[Records contained in a dataset]
= = = =
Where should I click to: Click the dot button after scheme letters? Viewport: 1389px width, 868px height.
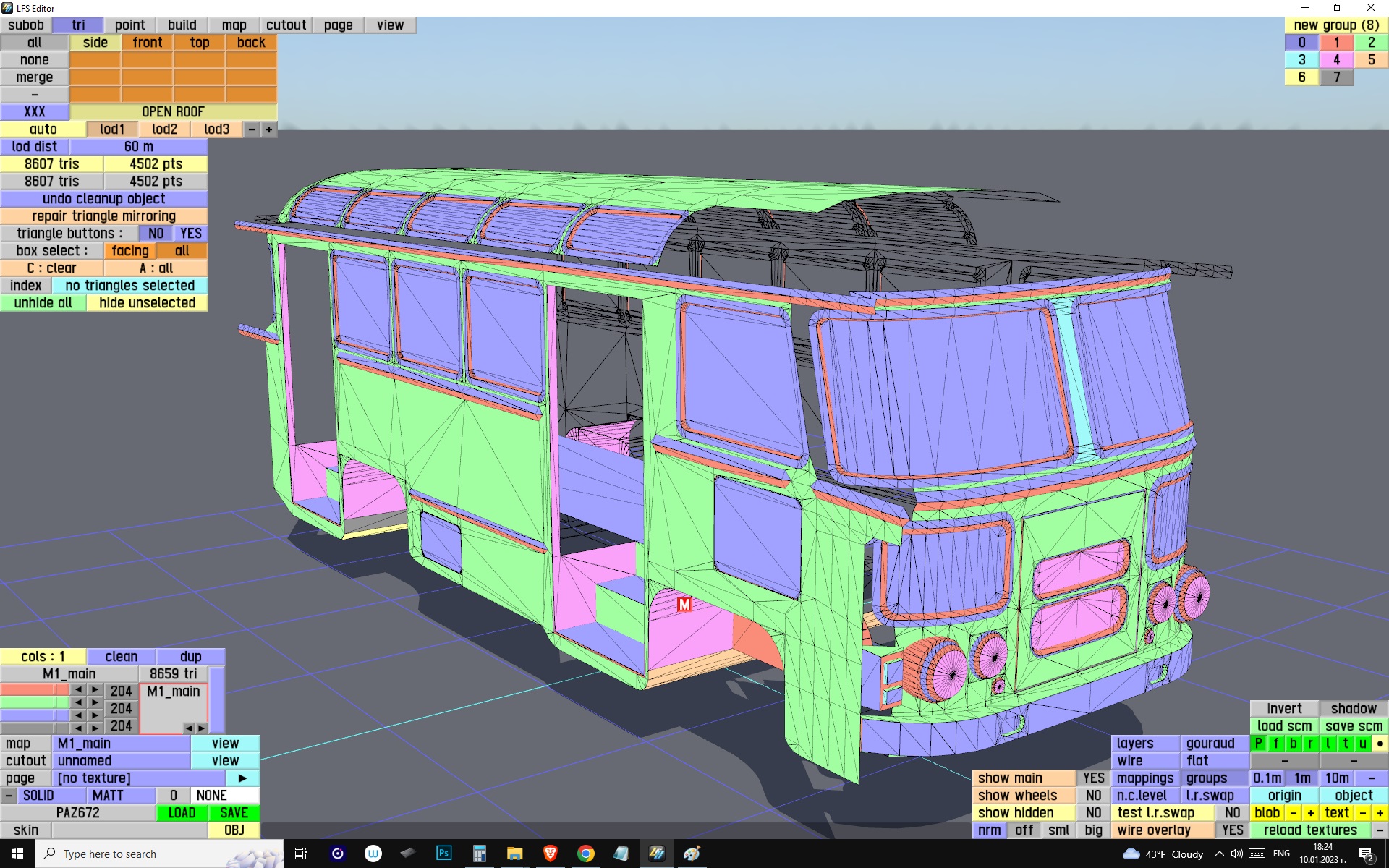coord(1380,744)
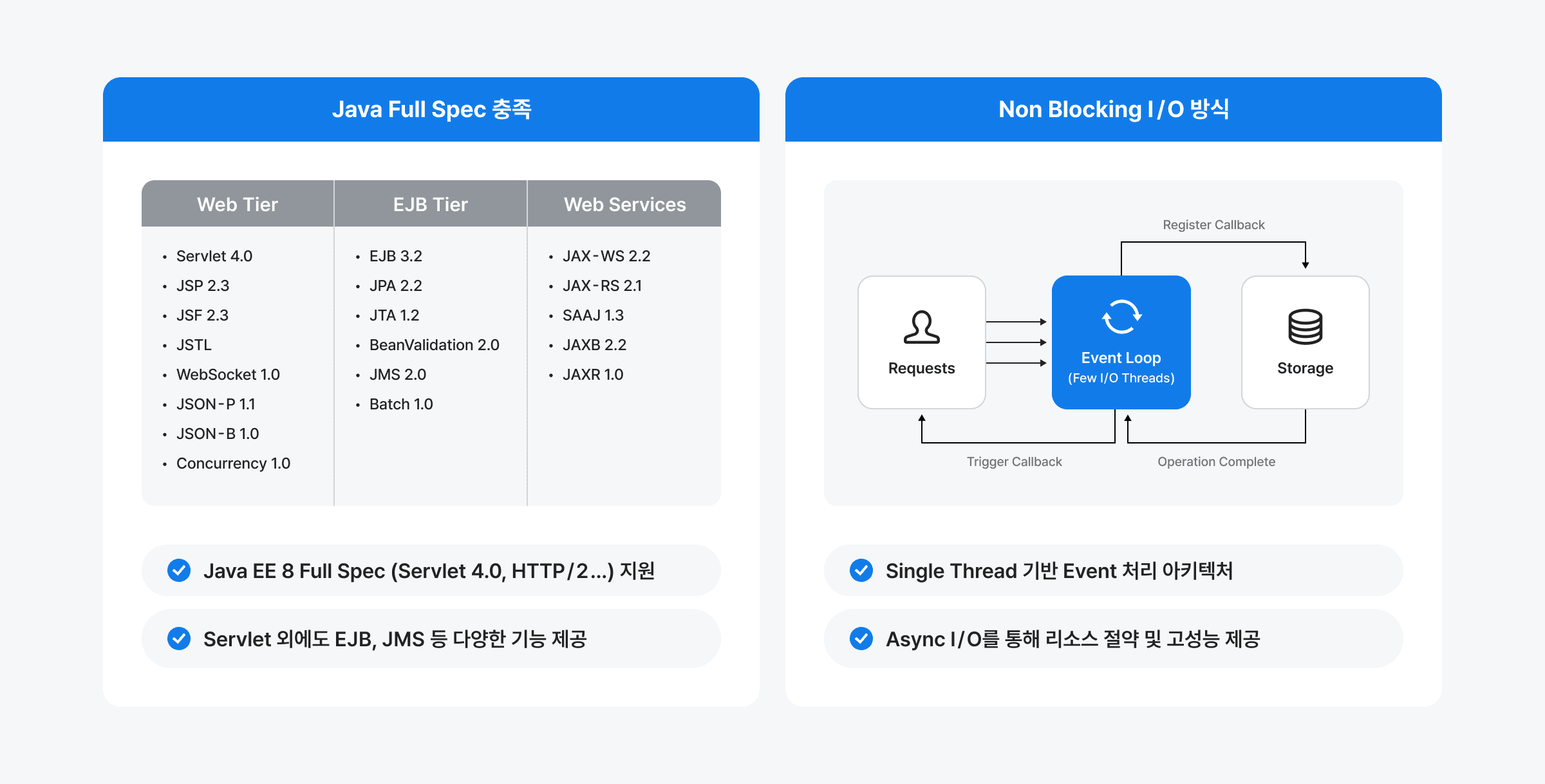The image size is (1545, 784).
Task: Select the EJB Tier column header
Action: (431, 204)
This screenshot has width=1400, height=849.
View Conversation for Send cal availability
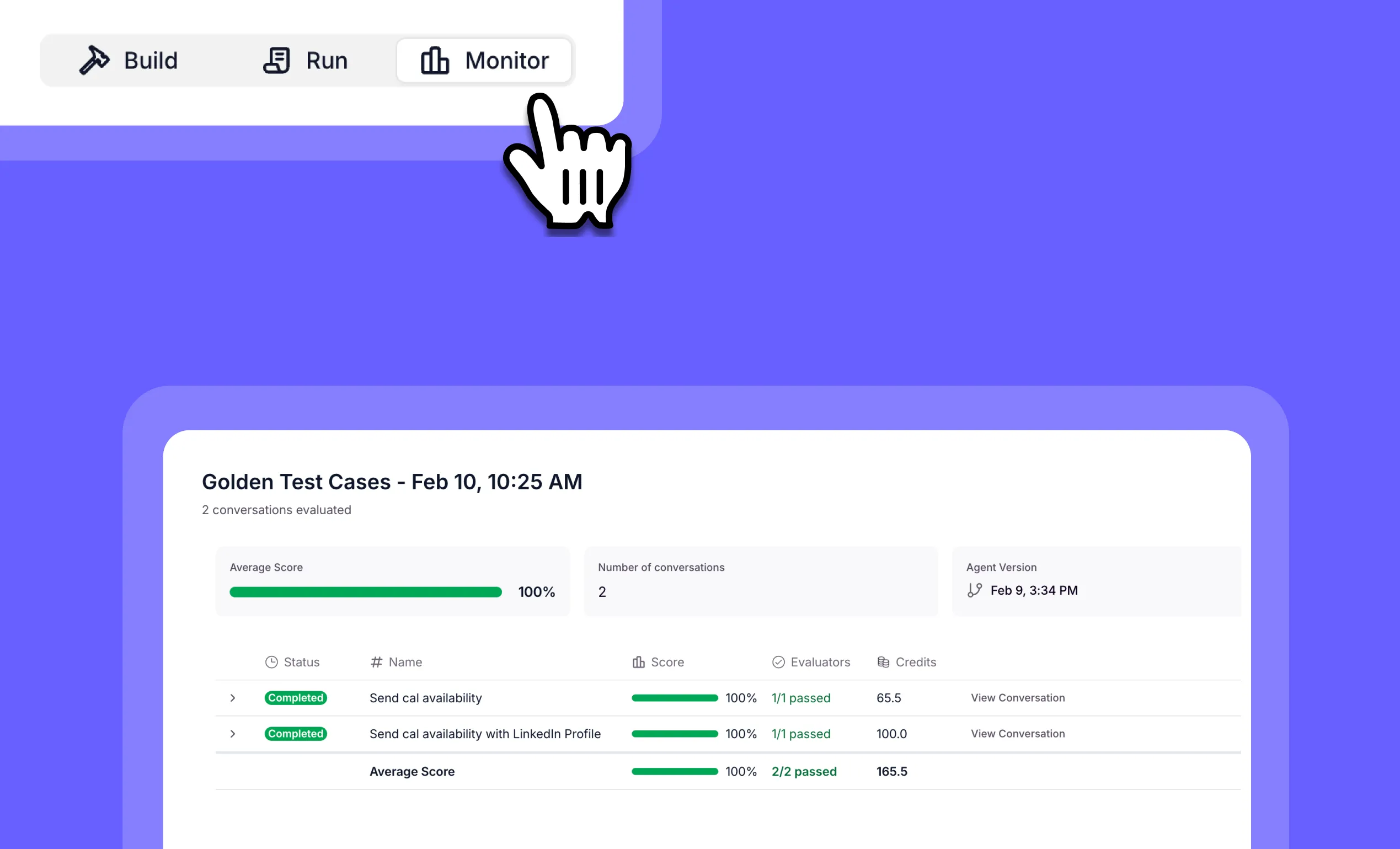(x=1018, y=698)
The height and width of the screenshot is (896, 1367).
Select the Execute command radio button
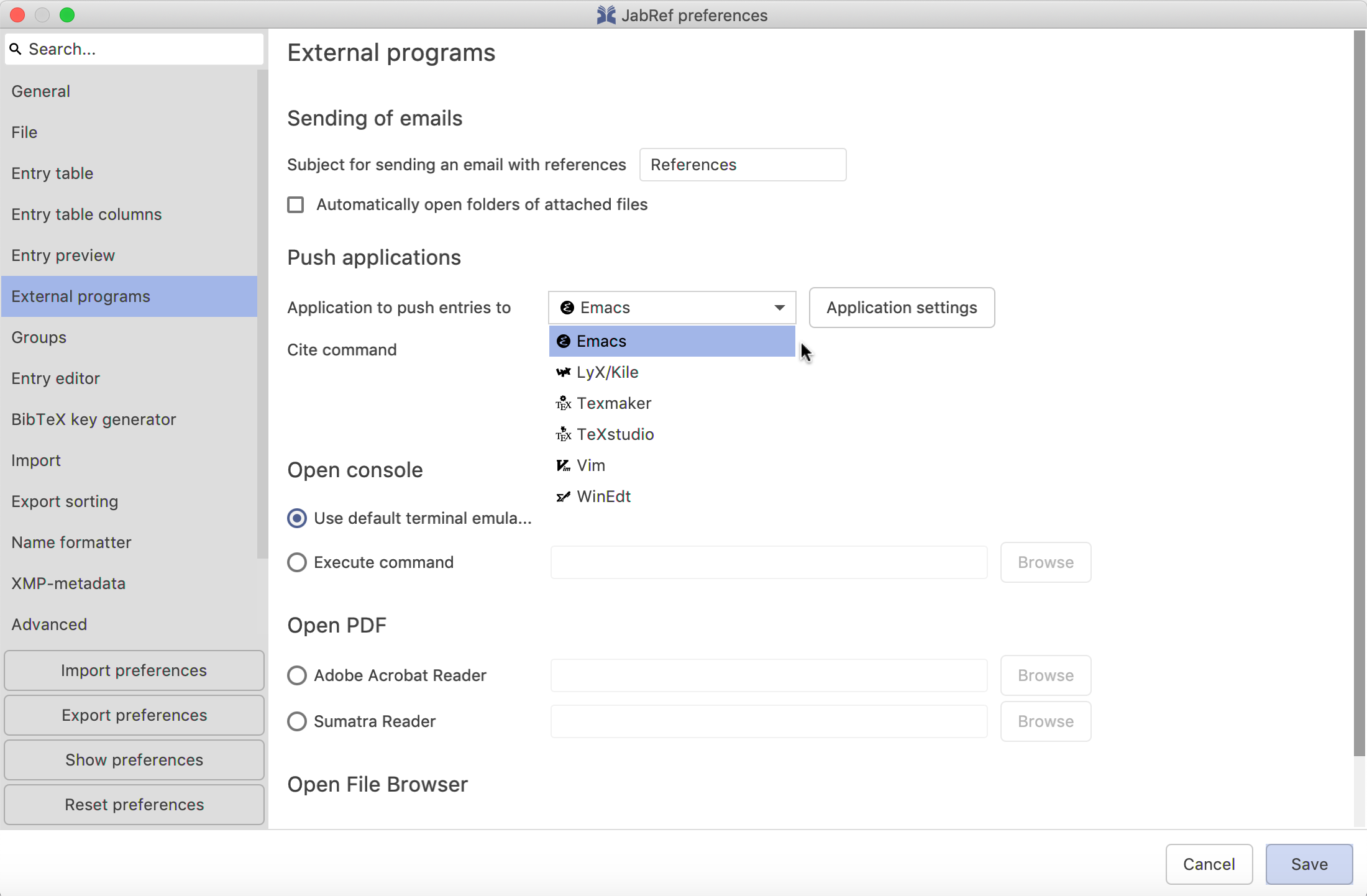(297, 562)
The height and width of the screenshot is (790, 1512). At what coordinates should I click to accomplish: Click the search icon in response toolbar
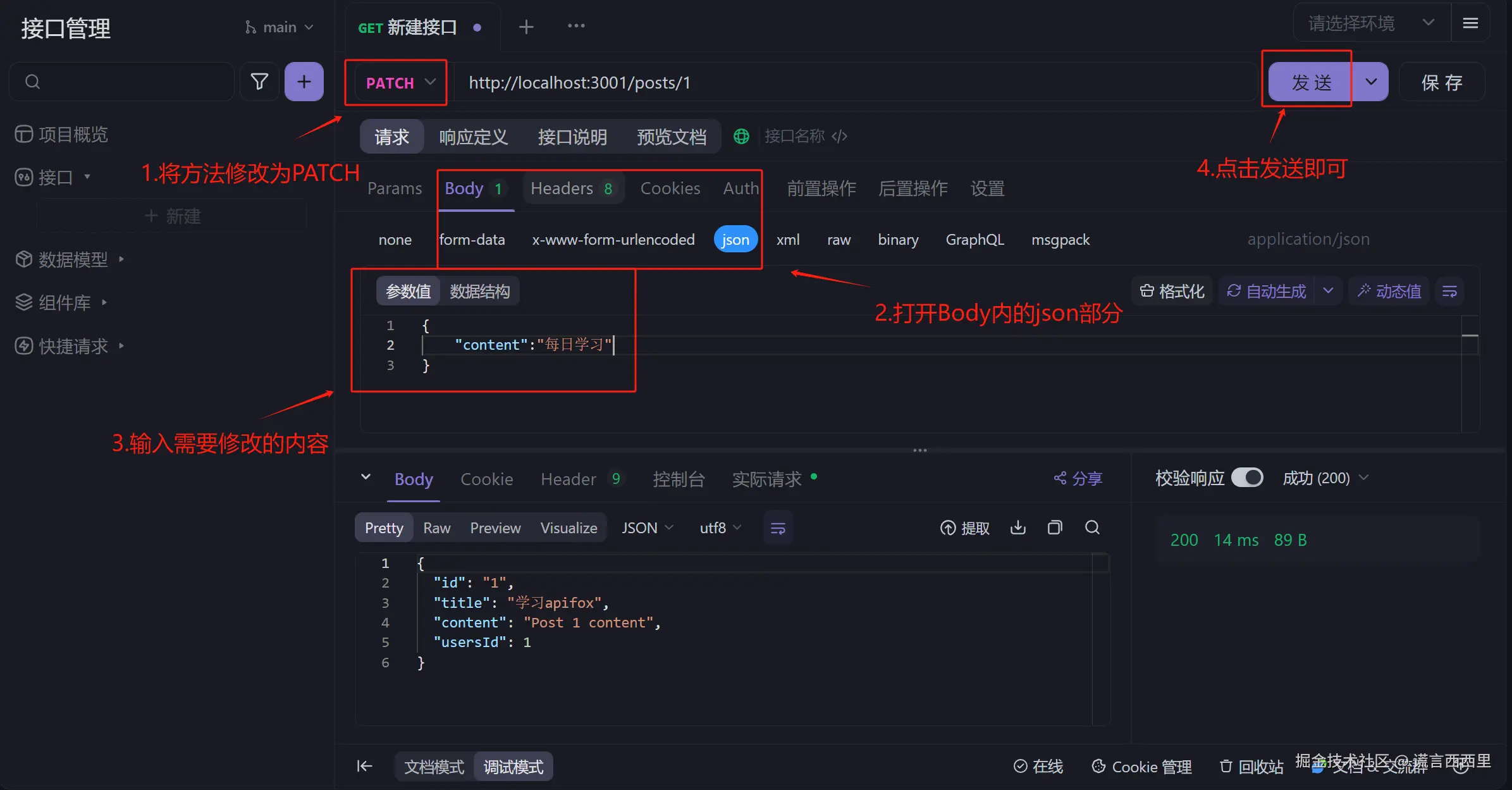(x=1092, y=528)
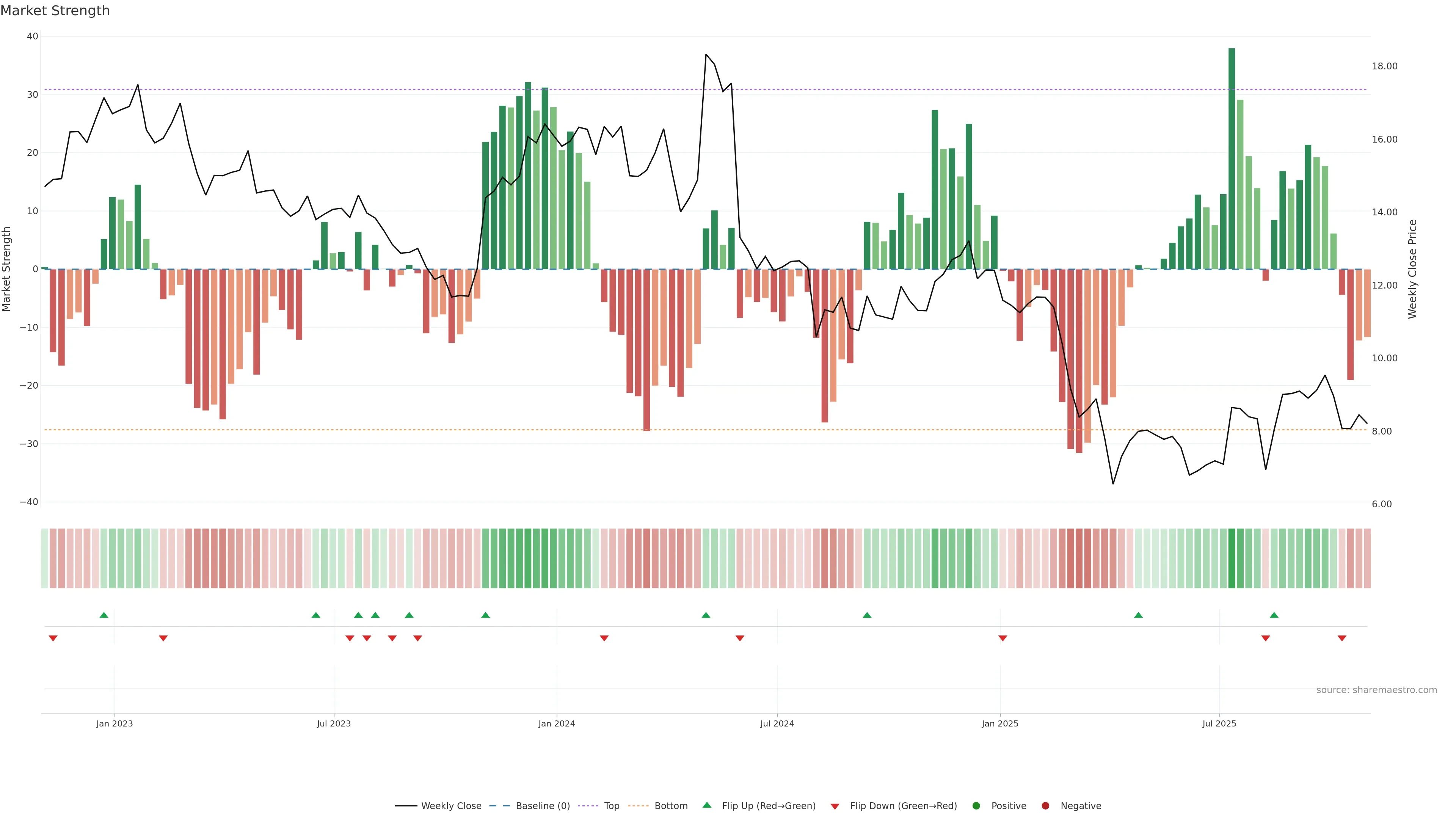Click the Jul 2024 axis label
The width and height of the screenshot is (1456, 819).
(777, 723)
= = = =
- [PROBLEM]:
Write the lines from the one containing "Select the Execute command radio button" through the end of the data above exactly as they appear, and do not carry over any picture.

- [SOLVED PROBLEM]:
Select the Execute command radio button
(297, 562)
The height and width of the screenshot is (790, 1512). At what coordinates should I click to accomplish: Click the search icon in response toolbar
(x=1092, y=528)
Click the Jul 2024 axis label
The width and height of the screenshot is (1456, 819).
(777, 723)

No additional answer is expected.